What you need to do: Recast the entries from the line containing "Select the Prometheus PM integration icon" down to the line containing "[x=96, y=445]" as a Markdown table with the columns Row and Line, numbering each line and leaving out blank lines.

[Entries taken from a collection]
start

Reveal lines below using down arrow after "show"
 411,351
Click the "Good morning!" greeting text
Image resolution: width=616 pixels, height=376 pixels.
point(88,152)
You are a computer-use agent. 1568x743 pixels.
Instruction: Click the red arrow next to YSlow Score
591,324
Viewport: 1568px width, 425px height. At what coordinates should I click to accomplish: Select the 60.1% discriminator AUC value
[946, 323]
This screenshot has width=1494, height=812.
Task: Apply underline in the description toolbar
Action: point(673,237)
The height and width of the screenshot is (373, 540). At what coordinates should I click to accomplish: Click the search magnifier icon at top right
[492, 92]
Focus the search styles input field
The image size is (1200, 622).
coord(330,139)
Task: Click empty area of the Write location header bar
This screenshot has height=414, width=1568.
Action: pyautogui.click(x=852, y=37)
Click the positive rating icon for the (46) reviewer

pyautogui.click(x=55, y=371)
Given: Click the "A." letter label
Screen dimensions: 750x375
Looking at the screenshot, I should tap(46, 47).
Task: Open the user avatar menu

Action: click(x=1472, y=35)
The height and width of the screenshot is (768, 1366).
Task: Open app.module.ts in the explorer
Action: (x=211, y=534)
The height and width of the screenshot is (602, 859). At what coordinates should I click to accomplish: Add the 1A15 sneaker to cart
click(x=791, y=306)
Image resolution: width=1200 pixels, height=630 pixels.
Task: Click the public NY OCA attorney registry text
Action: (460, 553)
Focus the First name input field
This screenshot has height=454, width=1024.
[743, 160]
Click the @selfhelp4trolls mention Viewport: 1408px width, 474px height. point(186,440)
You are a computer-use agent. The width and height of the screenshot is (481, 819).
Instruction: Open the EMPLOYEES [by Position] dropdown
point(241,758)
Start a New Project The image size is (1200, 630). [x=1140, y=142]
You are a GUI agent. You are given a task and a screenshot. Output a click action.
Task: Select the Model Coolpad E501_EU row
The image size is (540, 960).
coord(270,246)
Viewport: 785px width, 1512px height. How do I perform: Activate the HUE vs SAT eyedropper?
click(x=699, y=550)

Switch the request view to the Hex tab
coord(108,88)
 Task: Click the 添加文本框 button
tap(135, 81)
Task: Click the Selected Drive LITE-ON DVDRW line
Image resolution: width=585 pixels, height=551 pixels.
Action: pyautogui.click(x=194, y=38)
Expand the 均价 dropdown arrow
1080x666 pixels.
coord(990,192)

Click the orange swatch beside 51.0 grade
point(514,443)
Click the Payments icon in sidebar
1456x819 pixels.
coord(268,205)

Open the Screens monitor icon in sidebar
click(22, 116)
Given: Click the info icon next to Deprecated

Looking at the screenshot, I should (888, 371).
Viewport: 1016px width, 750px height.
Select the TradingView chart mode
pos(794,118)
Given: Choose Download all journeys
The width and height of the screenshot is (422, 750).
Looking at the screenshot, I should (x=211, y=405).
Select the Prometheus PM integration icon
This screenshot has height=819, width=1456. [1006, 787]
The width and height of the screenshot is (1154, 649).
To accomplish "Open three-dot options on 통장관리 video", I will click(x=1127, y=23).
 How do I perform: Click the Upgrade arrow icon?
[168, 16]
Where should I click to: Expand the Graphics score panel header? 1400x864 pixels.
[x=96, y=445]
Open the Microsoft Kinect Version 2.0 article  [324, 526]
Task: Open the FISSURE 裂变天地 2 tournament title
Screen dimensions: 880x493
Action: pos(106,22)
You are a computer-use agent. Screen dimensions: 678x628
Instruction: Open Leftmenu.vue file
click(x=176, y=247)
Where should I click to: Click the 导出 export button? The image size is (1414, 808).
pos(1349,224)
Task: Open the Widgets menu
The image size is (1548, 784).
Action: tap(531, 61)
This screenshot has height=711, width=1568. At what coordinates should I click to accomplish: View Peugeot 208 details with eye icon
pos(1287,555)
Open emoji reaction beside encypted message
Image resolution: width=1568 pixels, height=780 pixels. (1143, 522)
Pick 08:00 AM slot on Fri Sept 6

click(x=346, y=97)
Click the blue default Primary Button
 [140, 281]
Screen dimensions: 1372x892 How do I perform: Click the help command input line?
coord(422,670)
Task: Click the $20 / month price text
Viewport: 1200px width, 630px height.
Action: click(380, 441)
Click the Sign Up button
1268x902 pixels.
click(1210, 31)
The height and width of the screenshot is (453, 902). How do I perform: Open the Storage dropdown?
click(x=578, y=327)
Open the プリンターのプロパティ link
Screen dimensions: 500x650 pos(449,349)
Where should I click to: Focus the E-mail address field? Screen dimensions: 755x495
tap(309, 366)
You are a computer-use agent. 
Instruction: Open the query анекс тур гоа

end

Written response:
| Row | Line |
|---|---|
| 1 | Select the Prometheus PM integration icon |
| 2 | This screenshot has height=819, width=1456. [1006, 787] |
| 3 | The width and height of the screenshot is (1154, 649). |
| 4 | To accomplish "Open three-dot options on 통장관리 video", I will click(x=1127, y=23). |
| 5 |  How do I perform: Click the Upgrade arrow icon? |
| 6 | [168, 16] |
| 7 | Where should I click to: Expand the Graphics score panel header? 1400x864 pixels. |
| 8 | [x=96, y=445] |